=== What the task requires ===
Beginning with the line that has "Task: Select the", reproduce each remaining line of the data exactly, down to and including the last.

=== Material to process ===
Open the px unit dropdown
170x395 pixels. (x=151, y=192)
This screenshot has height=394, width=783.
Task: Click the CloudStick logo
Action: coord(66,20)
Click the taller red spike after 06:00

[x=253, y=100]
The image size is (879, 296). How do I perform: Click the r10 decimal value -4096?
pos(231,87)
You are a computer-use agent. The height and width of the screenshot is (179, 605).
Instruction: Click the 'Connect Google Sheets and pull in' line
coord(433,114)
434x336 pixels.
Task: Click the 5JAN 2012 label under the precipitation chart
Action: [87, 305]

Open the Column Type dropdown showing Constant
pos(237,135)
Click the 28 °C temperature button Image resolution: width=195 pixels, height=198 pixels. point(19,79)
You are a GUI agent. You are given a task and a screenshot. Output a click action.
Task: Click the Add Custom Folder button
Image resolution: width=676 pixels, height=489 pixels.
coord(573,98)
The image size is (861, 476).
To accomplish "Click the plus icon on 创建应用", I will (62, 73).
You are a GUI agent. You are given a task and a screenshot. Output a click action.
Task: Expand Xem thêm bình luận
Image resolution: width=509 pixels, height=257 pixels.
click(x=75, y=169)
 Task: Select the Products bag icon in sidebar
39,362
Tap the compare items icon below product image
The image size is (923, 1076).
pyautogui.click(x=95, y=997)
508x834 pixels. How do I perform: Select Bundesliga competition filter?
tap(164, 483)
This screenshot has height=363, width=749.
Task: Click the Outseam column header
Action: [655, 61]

=== Response for this exercise ===
 Task: Select the Products bag icon in sidebar
39,362
Tap the compare items icon below product image
The image size is (923, 1076).
pyautogui.click(x=95, y=997)
508x834 pixels. How do I perform: Select Bundesliga competition filter?
tap(164, 483)
This screenshot has height=363, width=749.
Task: Click the Outseam column header
Action: [655, 61]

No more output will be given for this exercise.